→ Task prompt
Return the line containing "Task: Click the WeChat payment QR code" and every line beneath it through the end of the entries below, unchanged. Pictures stay out.

→ Records supplied
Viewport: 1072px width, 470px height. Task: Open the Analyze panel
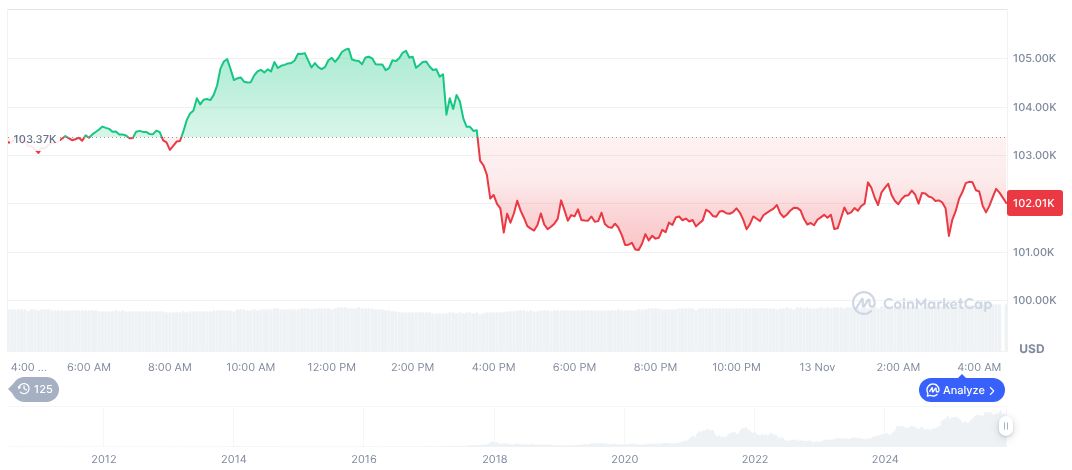(961, 390)
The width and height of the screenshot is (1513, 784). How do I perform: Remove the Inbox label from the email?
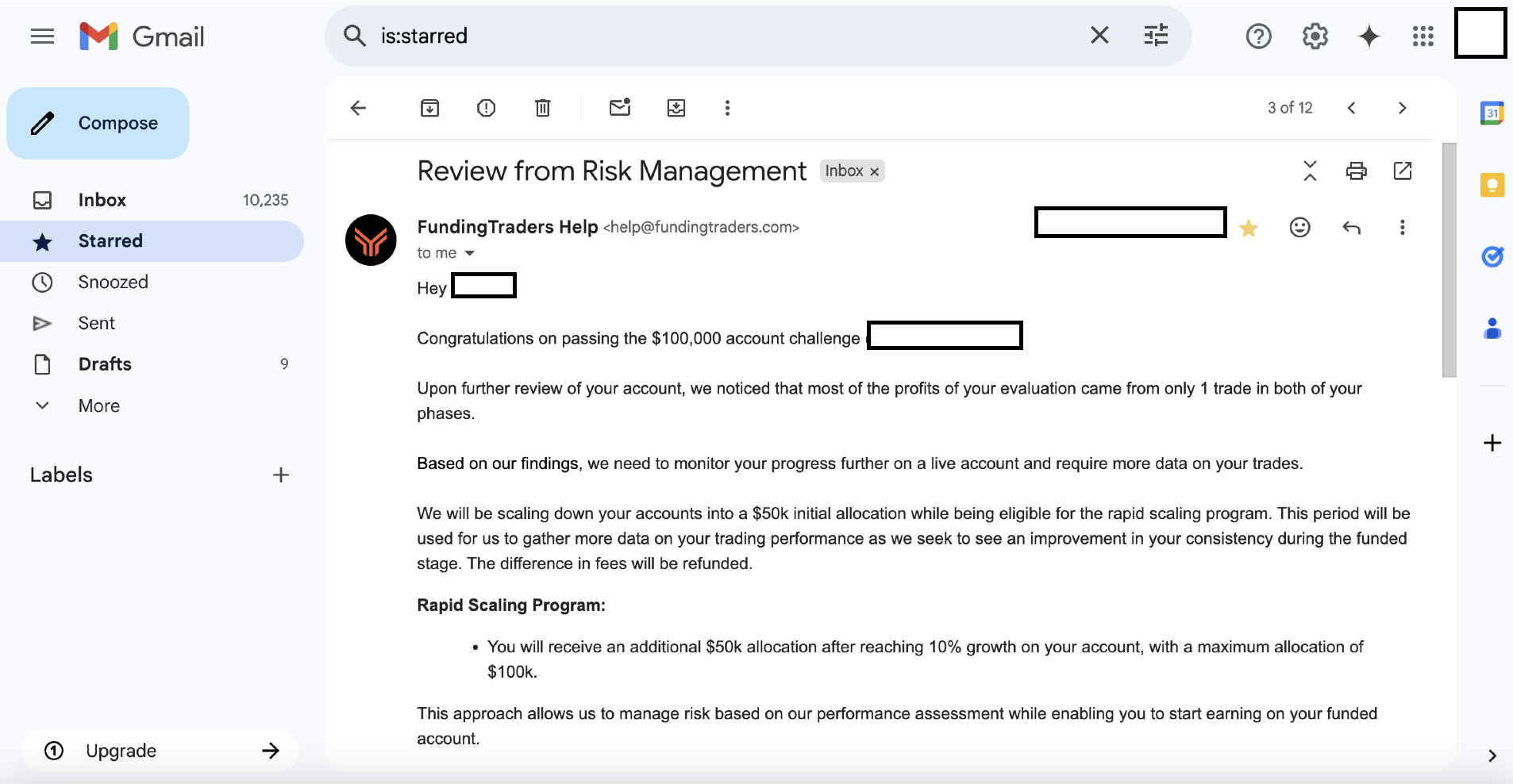pos(875,172)
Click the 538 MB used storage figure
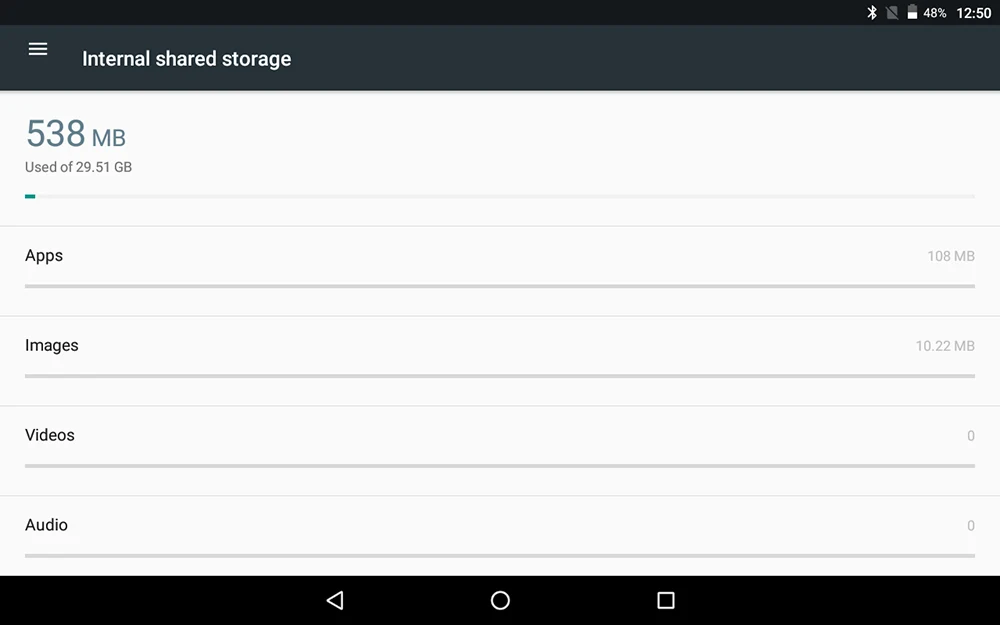This screenshot has height=625, width=1000. pos(76,133)
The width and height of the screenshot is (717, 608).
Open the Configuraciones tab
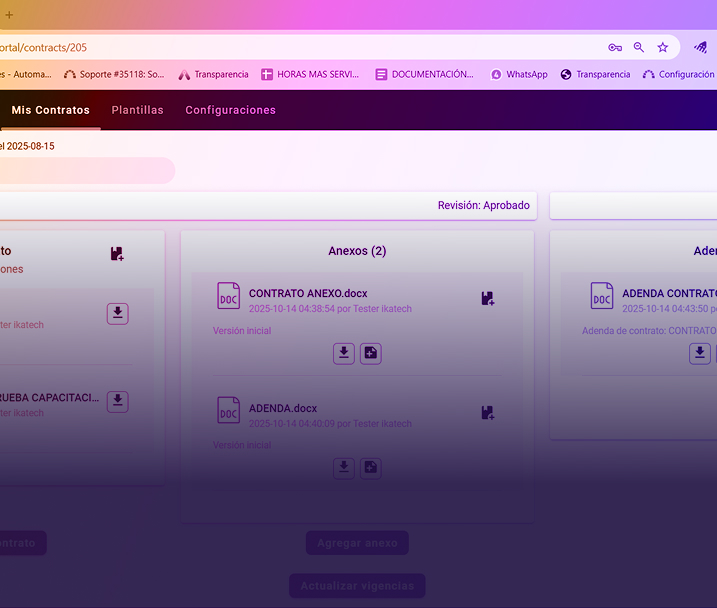tap(230, 110)
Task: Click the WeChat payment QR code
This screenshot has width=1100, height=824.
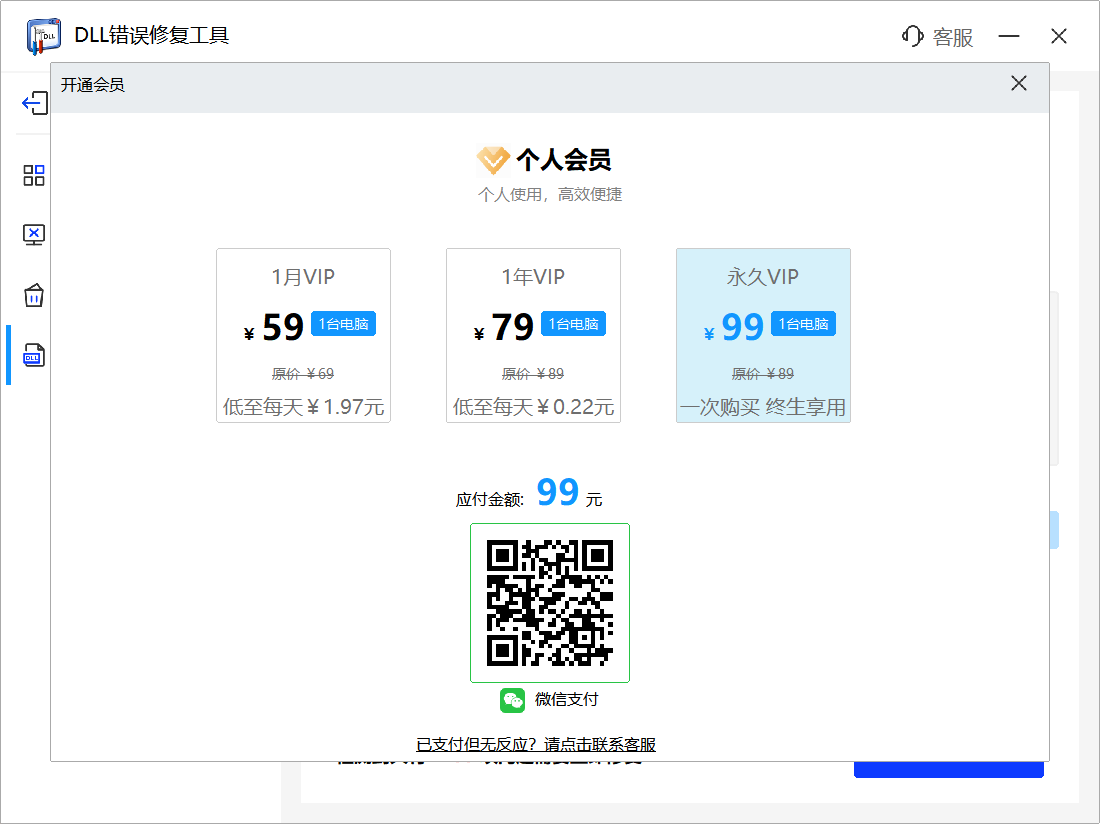Action: click(x=549, y=601)
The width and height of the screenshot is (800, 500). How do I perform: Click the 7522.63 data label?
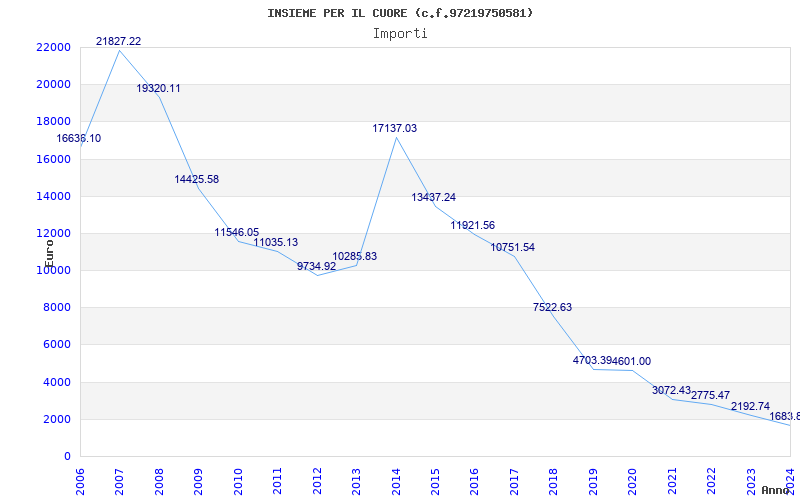tap(552, 308)
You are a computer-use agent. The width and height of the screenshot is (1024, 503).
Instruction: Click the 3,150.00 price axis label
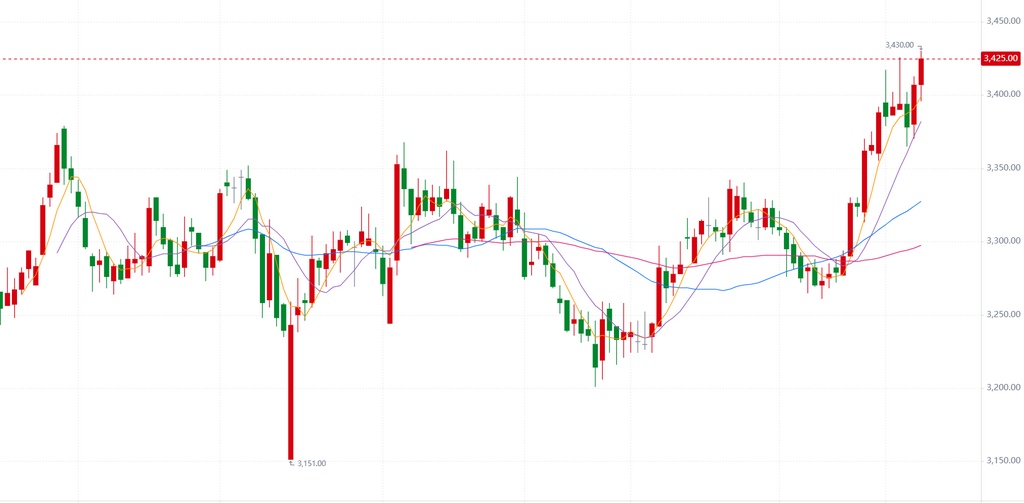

→ Solution to this problem
Task: Click the WeChat payment QR code
This screenshot has width=1100, height=824.
Action: click(x=549, y=601)
The width and height of the screenshot is (800, 500). How do I perform: Click the 7522.63 data label?
tap(552, 308)
You are a computer-use agent. The width and height of the screenshot is (1024, 503).
Instruction: Click the 3,150.00 price axis label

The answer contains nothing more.